NEW SHARE REPURCHASE PROGRAM

Allergan’s Board of Directors has authorized a new $2.0 billion share repurchase program as part of the Company’s capital allocation strategy. Allergan expects to deploy the program over the next 12 months. The Company completed the $2 billion share repurchase that was previously authorized by the board in September 2017.

Allergan reaffirmed its commitment to maintaining investment grade credit ratings and achieving a net debt to adjusted EBITDA ratio of less than 2.5X by the end of 2020.

These actions reflect the Company’s conviction in its strategy and strong future cash flow position, allowing for periodic return of cash to shareholders through dividends and share buybacks while maintaining investment grade ratings and continuing its strategy to pay down debt.

PIPELINE UPDATE

Allergan R&D continues to deliver on its pipeline. Key development highlights included:

Regulatory Milestones & Clinical Updates

Allergan announced that the U.S. Food and Drug Administration (FDA) has granted Fast Track designation for AGN-241751, an investigational new treatment for Major Depressive Disorder (MDD). AGN-241751 is a novel, oral NMDA modulator that recently entered Phase 2 development.
Allergan announced positive topline results in the second of two pivotal phase 3 clinical trials evaluating Ubrogepant, an orally-administered calcitonin gene-related peptide (CGRP) receptor antagonist for the acute treatment of migraine. The results from the ACHIEVE I (UBR-MD-01) and ACHIEVE II (UBR-MD-02) studies support the efficacy, safety and tolerability profile of Ubrogepant. Allergan anticipates filing of a New Drug Application (NDA) to the FDA in 2019.

Allergan announced positive results from a Phase 2b/3 clinical trial evaluating the efficacy, safety, and tolerability of Atogepant, an oral CGRP receptor antagonist in development for migraine prevention. Allergan will continue with its Phase 3 program for Atogepant following discussions with regulatory authorities.
Allergan and Molecular Partners announced two positive Phase 3 clinical trials on Abicipar for the treatment of neovascular age-related macular degeneration. The two identical studies demonstrated that both the 8-week and 12-week treatment regimens met the pre-specified primary endpoint of non-inferiority to Ranibizumab.

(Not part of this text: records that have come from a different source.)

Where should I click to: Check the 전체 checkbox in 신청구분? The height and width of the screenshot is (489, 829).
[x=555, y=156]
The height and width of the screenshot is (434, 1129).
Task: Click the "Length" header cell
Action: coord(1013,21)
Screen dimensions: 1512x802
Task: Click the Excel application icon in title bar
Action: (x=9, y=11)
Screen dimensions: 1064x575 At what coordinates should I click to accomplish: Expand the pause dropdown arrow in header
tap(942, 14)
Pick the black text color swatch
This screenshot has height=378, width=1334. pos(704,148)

The filing for Abicipar is planned for the first half of 2019. Allergan will be requesting a meeting with the FDA to discuss our Biologics License Application (BLA) submission.

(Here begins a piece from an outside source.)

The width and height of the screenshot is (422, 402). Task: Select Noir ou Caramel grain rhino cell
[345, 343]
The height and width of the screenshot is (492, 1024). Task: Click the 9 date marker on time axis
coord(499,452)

Allergan announced positive topline Phase 3 results for Bimatoprost SR, the first-in-class sustained-release, biodegradable implant for the reduction of intraocular pressure in patients with open-angle glaucoma or ocular hypertension. Additional safety data from the study and results from a second Phase 3 study with an identical design will be reported in the first half of 2019. Allergan anticipates filing of an NDA to the FDA in the second half of 2019.
Allergan expanded the REFRESH portfolio with the launch of REFRESH REPAIR Lubricant Eye Drops. The over-the-counter artificial tear formulation is clinically proven to treat the signs and symptoms of dry eye and improve visual performance due to dry eye, while offering patients improved comfort with low incidence of visual disturbances.

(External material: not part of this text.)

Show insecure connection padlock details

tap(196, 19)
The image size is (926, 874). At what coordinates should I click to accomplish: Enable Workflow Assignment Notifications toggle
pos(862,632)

SECOND QUARTER 2018 CONFERENCE CALL AND WEBCAST DETAILS
Allergan will host a conference call and webcast today, Thursday, July 26, at 8:30 a.m. Eastern Time to discuss its second quarter 2018 results. The dial-in number to access the call is U.S./Canada (877) 251-7980, International (706) 643-1573, and the conference ID is 67781714. A taped replay of the conference call will also be available beginning approximately two hours after the call’s conclusion, and will remain available through 11:30 p.m. Eastern Time on August 26, 2018. The replay may be accessed by dialing (855) 859-2056 or (404) 537-3406 and entering the conference ID 67781714.
On June 1, 2018, Allergan received approval in Japan for JUVÉDERM VOLIFT XC for the treatment of nasolabial folds.